Pain is the most common symptom of radiculopathy and, in most cases, is the first symptom to improve; often immediately after the surgery. Pins and needles may take longer but tend to improve quickly. Numbness takes the longest period to recover, perhaps even over 12 months and some patients may not experience full recovery of numbness. Weakness has variable recovery depending on severity and duration before surgery. Some patients will experience recovery immediately while others may have persistent weakness despite the surgery. Normally, physiotherapy is required to treat weakness. Overall, about 90% of patients will experience significant improvement in pre-operative symptoms, while a further 10% will not improve as much as is hoped, and 1-2% percentage will be worse off in relation pain or some other problem. No guarantees can be given in relation to the surgery.
Fusion of one level of the cervical spine may result in some limitation of movement. When only one level of the spine is fused, the reduction in functional movement of the cervical spine is normally small and only noticeable at extremes of motion such as when trying to turn around to look over the shoulder when driving. When two or more levels are fused, the limitation of movement increases, and people who undergo fusions at multiple levels will notice more stiffness. However, they are still able to turn their head and bend their neck to a significant degree in most cases.
All surgery caries risk. There are risks common to all surgeries such as infection, bleeding, deep vein thrombosis (DVT), pulmonary embolism and those associated with a general anaesthetic.
Risks specific to this operation are those related to the approach, surgery around the spinal cord and the fusion.
The main approach related risks are a small risk to the recurrent laryngeal nerve and oesophageal perforation. The recurrent laryngeal nerve is a nerve supplying the muscles for the vocal cord. Injury results in a very hoarse voice that may be permanent. Oesophageal perforation is rare and means a hole is inadvertently made in the muscular pipe that carries food to the stomach. This can result in a severe life-threatening infection.
Surgery around the spinal cord and nerve roots carries a small risk of neurological injury that may be temporary or permanent. This could range from at the worst, quadriplegia (inability to move the arms and legs), paraplegia, or weakness/ numbness involving part of an arm or leg.

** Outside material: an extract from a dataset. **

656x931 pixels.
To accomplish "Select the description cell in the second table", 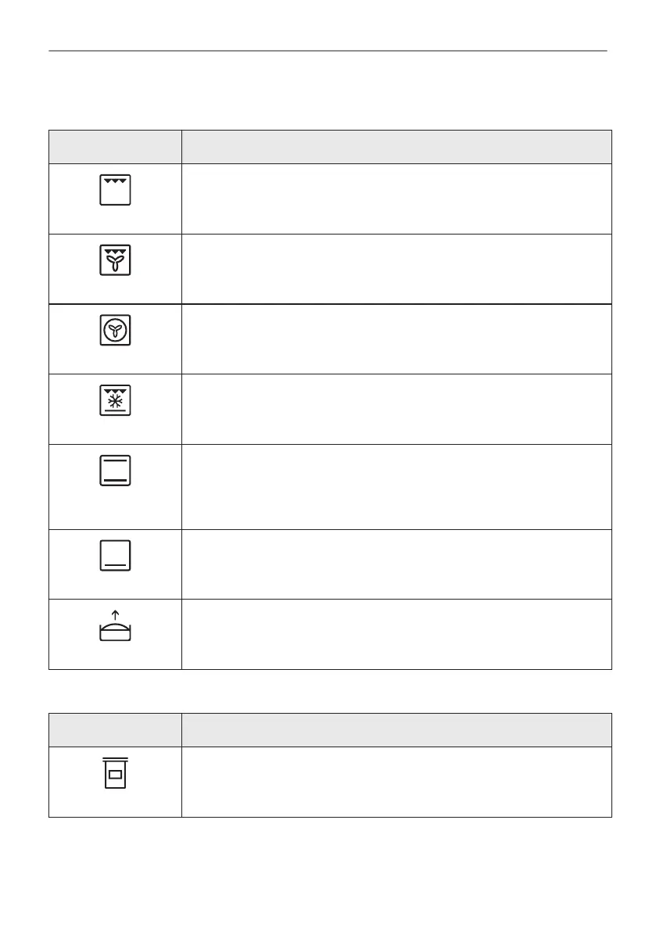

In relation to the fusion itself, there is a risk of the bones not healing together as one, i.e., non-union / failure of fusion. This may result in neck pain and revision surgery. There is a risk of adjacent segment disease. As the spine is fused at the level(s) of the pathology, more stress is placed across the levels above and below the level of the fusion. This may accelerate changes at those levels and cause similar problems, sometimes requiring surgery.
This is not an exhaustive list of potential complications but this information provides an overview of the more common complications that patients may be exposed to.
The hospital stay is normally around 2-4 days in total, but varies depending on the patient and their underlying condition. The day after the surgery the wound drain is removed and plain x-rays of the neck are obtained. During the hospital stay the patient receives daily physiotherapy. Patients will receive prophylactic subcutaneous heparin injections and are required to wear stockings to prevent DVTs.
After surgery, there is normally some discomfort and analgesia is provided. However, the amount of analgesia is required is usually small. Constipation is a common complaint after surgery and is usually due to analgesics. Patients should inform staff if this becomes an issue.
The wound is normally cleaned and the dressing changed each day. After discharge no dressing is required. You may shower and then pat the wound dry with a clean towel afterwards. While the wound may get wet, do not soak it in the bath or in a pool for at least 2 weeks after the surgery. Do not rub the wound. If there are any concerns such as excessive redness, pain or ooze then you should have your GP review the wound as the first step.
After discharge, it is advisable to rest for 2 weeks which should consist of normal daily activities. One should not sit in the one position for too long such as at a computer for more than 20 minutes at a time. Once you feel more confident then activities such as driving can resume. Normally one can drive after 2-4 weeks from the date of surgery. A return to work depends on the work environment. Those with sedentary jobs can usually begin to go back to work after 2 weeks. Those with more physical jobs should wait at least 6 weeks but it should be discussed with Prof Owler.
A post-operative appointment is normally arranged at 6 weeks post-surgery. The appointment is normally provided to the patient at the time of discharge from hospital.
At that visit any concerns can be discussed and the wound will be checked. A follow-up x ray is normally performed at 3 months after the surgery which should be delivered to Prof Owler’s office for review.
There are few long-term restrictions after this surgery. Patients who undergo an ACDF are usually advised to avoid body contact sports such as rugby league and union as well as to avoid any activities where there may be undue strain on the neck.
For the first 2 weeks patients should not lift any significant weights. This can gradually be increased by 5 Kg every 2 weeks. By the post-operative visit at the 6 week point after surgery, patients should have been lifting < 10Kg. After this the limit, can be increased. There is a general lifting limit of 20Kg for most people but this may need to be varied depending on the patient’s occupation.